### Description of the task
Extract word for word the lines of the entries below, starting with the line containing "You are a computer-use agent. Screen" and going on through the line containing "tap(989, 77)". Leave the pictures out of your answer.
======== Exercise data ========
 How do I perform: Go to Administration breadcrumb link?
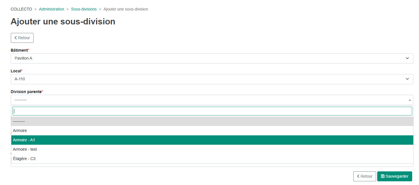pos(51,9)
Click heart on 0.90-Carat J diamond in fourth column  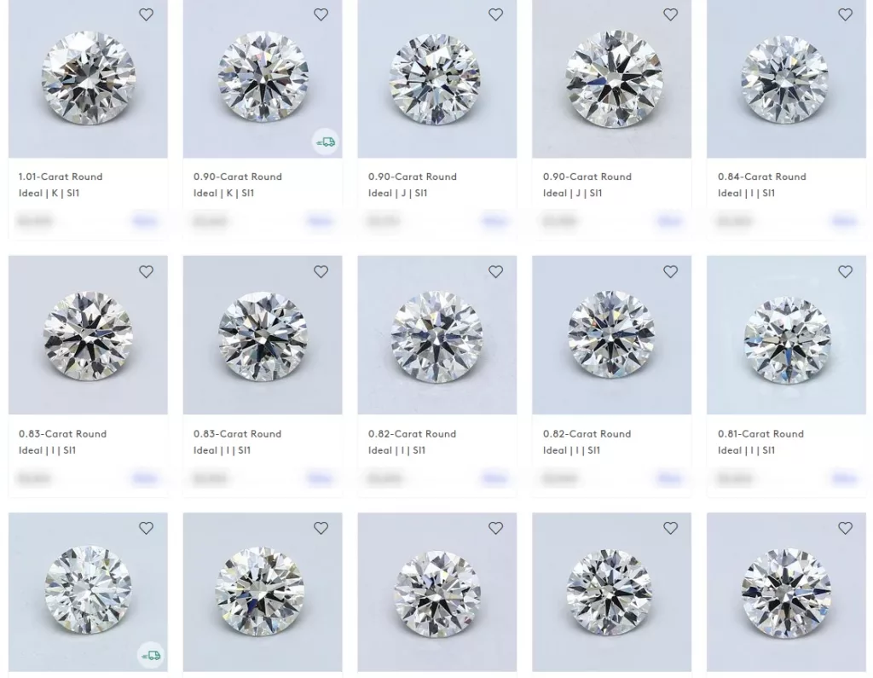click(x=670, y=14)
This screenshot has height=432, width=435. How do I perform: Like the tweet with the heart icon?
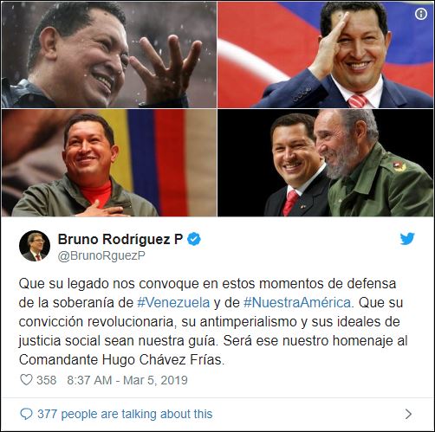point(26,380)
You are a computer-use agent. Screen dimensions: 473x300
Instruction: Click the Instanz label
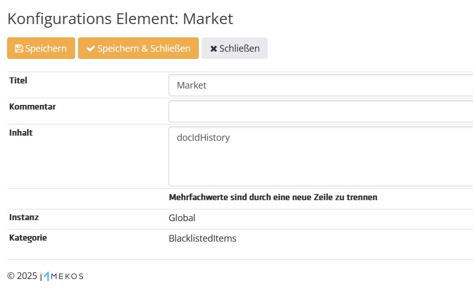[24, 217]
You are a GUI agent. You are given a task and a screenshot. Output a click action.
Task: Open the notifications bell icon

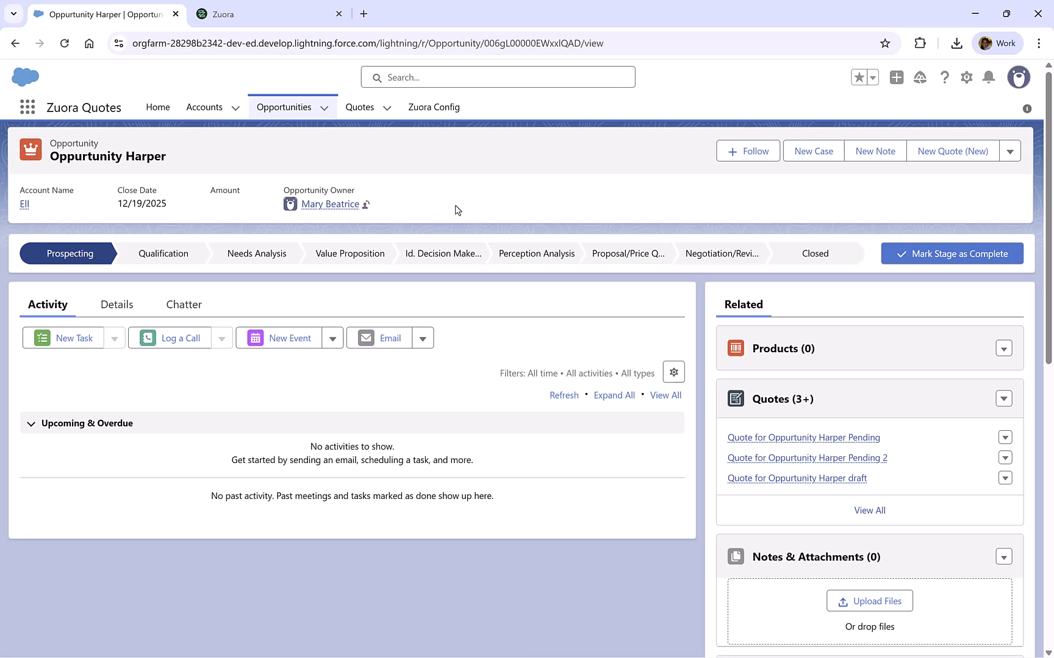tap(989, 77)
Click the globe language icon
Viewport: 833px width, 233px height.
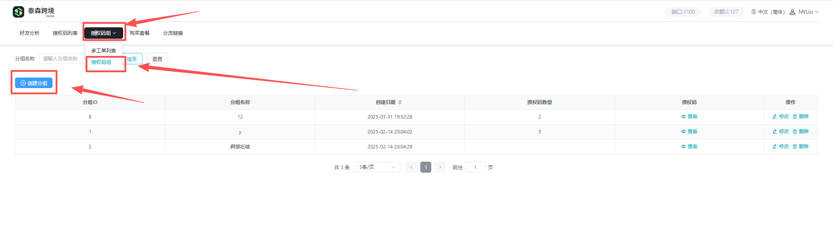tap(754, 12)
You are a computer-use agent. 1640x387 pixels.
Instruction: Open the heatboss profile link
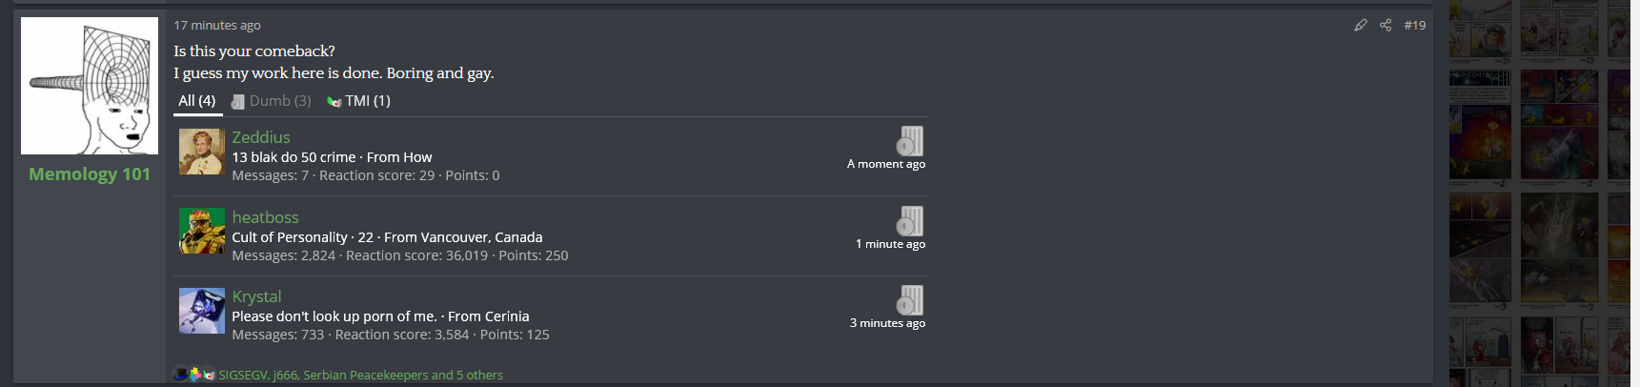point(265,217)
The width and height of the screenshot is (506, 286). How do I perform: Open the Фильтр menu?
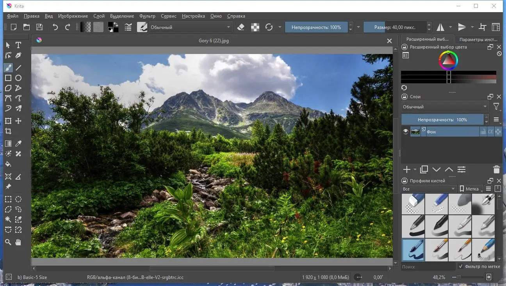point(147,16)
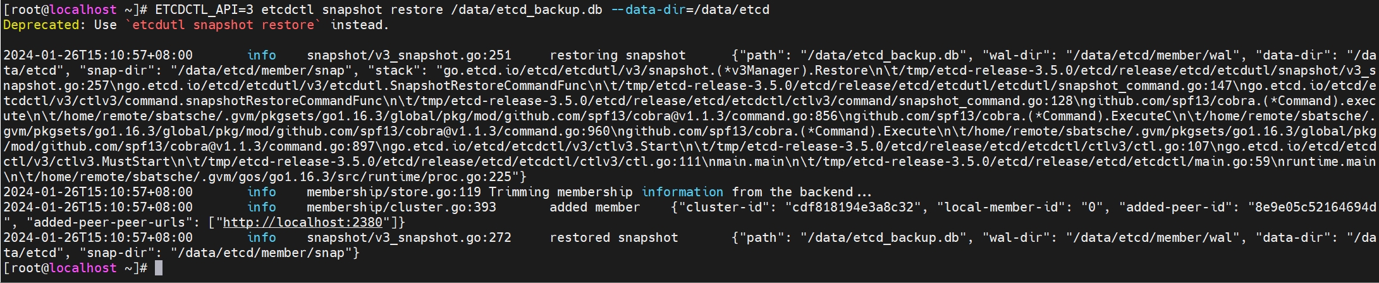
========
### Result for this task
You are a computer-use agent. Screen dimensions: 473x300
Instruction: Click the Instanz label
[24, 217]
You are a GUI agent. You are given a task and a screenshot. Output a click action.
Task: Open the notifications bell icon

tap(989, 77)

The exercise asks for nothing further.